**Source document**
==*==

The more I look at this, the more I am tempted to believe that this is merely a compensation device for an industry that has had fair warning for years and has simply failed to be ahead of the legislation—with significant exceptions. I have already mentioned OpenRent, which started in 2012 and is now the largest lettings agency in England and Wales. It says:

“We’re against any back-door tactics or loopholes that agents/landlord could use to continue charging tenants huge fees when letting properties. Tying any payable default fees to specific costs that the agent/landlord incurs, and also requiring evidence (e.g. receipts) was a crucial move and we are glad the Government made this provision last month. We’d like this to be as strong as possible, i.e. to be statutory instead of merely being guidance. Charging more than the true cost of a default is clearly a fee and against the spirit of ‘banning tenant fees’. Our Assured Shorthold Tenancy is used in thousands of tenancies in England and Wales and it doesn’t include any default fees, including late payment fees”.

So it is possible to provide a good, responsible service, make a profit, and not charge any default fees at all.

I applaud the Government for changing their mind and banning letting fees but this Bill is here and now. This is the moment to end the loopholes that have always been exploited—to the cost of the family on a low income, the young person saving to one day own their own home or the older person who rents. Default clauses will end up being something like, “Maintain the garden”, with no clear indication of who judges that, or, “Take your shoes off in the property”, violating a tenant’s right to peaceful enjoyment and to wear whatever they like on their feet. In a worst-case scenario, it might be requiring a tenant in a poorly insulated, damp building to prevent mould through heating and keeping the windows open or to pay £100 per room to repaint mouldy rooms. It then becomes a moral question, not to mention a paternalistic one, about letting agents presuming that tenants are unable to keep a home in good condition without the threat of penalties.

All these issues can be judged fairly through the current tenancy deposit route, which has independent arbitration outside the courts. Tenants are much more able to challenge and get a fair ruling on deposit deductions than they would be on contractual default fees, which they may not understand or know how to challenge. Default is too much of a loophole. It will become a judgment call, and those who can be exploited the most will be protected the least. I thank noble Lords for bearing with me on all these arguments. I beg to move.

==*==

**Supplied data**
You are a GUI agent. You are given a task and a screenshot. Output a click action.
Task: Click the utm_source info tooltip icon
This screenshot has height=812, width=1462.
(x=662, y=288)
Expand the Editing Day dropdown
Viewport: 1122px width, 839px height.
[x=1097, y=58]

==*==

**Given problem A**
Name the groups of people that the speech on tenant fees says the loopholes cost.
**Given problem B**
Update the stretch of the speech on tenant fees from "All these issues" through "beg to move.", putting "impartial arbitration" in place of "independent arbitration".

**Right answer A**
- the family on a low income
- the young person saving to one day own their own home
- the older person who rents

**Right answer B**
All these issues can be judged fairly through the current tenancy deposit route, which has impartial arbitration outside the courts. Tenants are much more able to challenge and get a fair ruling on deposit deductions than they would be on contractual default fees, which they may not understand or know how to challenge. Default is too much of a loophole. It will become a judgment call, and those who can be exploited the most will be protected the least. I thank noble Lords for bearing with me on all these arguments. I beg to move.